▶ Do this: Turn the rows into a numbered list: start at the line that contains "Image resolution: width=565", stop after the line that contains "point(659,125)", and leave out any blank lines.

▶ Material:
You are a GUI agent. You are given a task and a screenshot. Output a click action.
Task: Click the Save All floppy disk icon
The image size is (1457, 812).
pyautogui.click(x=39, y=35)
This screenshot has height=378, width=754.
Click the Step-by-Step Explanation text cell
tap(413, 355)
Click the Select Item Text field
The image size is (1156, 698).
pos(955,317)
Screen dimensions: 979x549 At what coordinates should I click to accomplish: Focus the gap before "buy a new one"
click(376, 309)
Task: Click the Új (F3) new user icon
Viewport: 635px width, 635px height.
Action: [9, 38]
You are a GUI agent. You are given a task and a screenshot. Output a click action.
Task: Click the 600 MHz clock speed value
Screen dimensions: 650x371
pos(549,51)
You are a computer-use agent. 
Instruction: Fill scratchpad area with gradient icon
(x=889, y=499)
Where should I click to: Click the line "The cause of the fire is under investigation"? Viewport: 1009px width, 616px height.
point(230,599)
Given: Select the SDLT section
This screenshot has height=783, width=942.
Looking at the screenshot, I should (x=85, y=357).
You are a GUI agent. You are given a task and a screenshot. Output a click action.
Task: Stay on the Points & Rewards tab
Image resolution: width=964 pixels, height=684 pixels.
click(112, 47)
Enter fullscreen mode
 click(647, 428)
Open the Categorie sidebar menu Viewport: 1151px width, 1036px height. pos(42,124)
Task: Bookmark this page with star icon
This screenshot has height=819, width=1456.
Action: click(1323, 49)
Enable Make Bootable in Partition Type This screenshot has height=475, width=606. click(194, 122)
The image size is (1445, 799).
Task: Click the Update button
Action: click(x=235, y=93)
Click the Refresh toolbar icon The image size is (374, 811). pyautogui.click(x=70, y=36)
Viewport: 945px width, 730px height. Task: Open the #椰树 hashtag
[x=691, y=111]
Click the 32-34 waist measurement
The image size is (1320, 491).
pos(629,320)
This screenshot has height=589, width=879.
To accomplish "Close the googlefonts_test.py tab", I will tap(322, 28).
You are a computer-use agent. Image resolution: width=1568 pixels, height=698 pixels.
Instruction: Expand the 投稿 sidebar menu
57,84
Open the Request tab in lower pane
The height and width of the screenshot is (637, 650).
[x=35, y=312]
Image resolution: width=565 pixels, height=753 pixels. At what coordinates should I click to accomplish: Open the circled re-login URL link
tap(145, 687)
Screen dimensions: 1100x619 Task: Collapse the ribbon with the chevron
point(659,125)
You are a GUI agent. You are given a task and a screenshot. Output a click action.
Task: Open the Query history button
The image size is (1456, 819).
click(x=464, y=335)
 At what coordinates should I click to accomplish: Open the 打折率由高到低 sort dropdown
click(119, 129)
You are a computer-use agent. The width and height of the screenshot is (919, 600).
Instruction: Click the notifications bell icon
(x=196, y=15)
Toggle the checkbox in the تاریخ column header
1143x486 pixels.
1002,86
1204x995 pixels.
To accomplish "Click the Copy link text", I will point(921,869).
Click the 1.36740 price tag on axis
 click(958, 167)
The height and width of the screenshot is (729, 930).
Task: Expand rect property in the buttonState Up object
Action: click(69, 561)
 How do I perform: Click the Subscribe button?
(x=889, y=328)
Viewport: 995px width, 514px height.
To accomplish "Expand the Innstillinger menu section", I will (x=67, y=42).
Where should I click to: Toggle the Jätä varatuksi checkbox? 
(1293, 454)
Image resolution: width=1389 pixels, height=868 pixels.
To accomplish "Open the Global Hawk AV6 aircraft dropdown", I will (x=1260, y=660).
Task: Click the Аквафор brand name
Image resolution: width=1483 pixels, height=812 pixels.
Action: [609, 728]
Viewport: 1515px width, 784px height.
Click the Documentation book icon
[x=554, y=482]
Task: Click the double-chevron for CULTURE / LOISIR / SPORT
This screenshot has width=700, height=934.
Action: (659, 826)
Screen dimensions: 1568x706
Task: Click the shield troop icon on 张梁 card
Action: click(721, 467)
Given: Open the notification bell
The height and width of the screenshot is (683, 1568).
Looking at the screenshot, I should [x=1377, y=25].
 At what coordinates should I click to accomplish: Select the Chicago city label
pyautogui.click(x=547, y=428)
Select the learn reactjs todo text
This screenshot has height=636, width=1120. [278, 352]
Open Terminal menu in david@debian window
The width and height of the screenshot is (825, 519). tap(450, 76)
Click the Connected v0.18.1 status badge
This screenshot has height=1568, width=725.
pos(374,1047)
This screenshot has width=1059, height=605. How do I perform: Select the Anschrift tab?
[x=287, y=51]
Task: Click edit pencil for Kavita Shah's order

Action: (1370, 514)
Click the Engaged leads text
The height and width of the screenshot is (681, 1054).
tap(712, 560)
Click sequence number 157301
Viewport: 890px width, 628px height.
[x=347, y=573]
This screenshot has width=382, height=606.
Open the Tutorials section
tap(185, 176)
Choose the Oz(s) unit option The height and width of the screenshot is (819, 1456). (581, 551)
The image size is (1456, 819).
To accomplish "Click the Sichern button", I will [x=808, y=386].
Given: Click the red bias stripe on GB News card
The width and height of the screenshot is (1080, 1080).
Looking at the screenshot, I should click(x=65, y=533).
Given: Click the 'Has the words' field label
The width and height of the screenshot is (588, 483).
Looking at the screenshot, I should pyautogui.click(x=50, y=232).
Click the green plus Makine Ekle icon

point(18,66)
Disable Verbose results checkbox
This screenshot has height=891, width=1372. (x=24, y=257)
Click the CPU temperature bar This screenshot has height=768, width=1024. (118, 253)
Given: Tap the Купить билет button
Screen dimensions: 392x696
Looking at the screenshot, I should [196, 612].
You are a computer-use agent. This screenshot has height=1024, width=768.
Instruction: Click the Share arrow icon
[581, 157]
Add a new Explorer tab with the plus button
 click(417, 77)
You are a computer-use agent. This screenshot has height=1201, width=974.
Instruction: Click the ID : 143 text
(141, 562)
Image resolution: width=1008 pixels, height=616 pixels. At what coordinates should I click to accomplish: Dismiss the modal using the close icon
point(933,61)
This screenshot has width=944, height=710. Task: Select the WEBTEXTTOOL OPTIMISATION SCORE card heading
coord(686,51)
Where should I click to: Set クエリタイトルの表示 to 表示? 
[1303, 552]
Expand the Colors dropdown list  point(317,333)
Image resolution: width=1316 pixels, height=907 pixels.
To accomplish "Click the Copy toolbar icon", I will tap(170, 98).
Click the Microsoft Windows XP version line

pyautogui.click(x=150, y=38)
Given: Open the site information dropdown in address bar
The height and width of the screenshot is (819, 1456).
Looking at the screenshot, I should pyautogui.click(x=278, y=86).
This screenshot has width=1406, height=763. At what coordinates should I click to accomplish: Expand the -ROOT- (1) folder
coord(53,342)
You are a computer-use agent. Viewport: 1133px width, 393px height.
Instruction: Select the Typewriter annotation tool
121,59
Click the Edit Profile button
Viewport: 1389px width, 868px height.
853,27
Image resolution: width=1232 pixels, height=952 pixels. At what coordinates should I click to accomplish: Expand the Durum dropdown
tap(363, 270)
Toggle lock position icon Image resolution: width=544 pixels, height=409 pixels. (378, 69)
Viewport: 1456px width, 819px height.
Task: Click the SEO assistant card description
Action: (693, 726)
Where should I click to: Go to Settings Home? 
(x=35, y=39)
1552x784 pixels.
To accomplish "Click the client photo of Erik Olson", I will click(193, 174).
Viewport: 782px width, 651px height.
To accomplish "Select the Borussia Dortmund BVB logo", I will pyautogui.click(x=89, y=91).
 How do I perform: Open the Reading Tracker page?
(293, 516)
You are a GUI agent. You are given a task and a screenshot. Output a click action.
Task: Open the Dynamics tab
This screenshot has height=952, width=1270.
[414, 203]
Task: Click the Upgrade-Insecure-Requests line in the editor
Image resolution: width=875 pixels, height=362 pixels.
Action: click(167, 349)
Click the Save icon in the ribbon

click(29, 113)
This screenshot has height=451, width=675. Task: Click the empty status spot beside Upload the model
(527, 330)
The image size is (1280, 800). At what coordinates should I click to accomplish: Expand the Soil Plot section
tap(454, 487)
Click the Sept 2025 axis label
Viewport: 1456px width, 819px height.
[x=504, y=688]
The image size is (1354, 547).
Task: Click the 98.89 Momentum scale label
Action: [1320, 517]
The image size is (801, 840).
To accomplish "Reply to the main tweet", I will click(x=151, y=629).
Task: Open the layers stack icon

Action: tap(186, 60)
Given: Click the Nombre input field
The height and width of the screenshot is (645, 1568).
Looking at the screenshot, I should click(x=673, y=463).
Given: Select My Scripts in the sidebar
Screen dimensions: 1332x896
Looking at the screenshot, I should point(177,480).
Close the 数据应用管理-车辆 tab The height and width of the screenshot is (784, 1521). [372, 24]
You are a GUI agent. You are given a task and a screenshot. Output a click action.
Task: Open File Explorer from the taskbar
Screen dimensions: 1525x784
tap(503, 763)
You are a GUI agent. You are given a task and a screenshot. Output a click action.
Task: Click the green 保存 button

▶ Final answer:
1. Image resolution: width=565 pixels, height=753 pixels. At what coordinates should I click to accomplish: Open the circled re-login URL link
2. tap(145, 687)
3. Screen dimensions: 1100x619 Task: Collapse the ribbon with the chevron
4. point(659,125)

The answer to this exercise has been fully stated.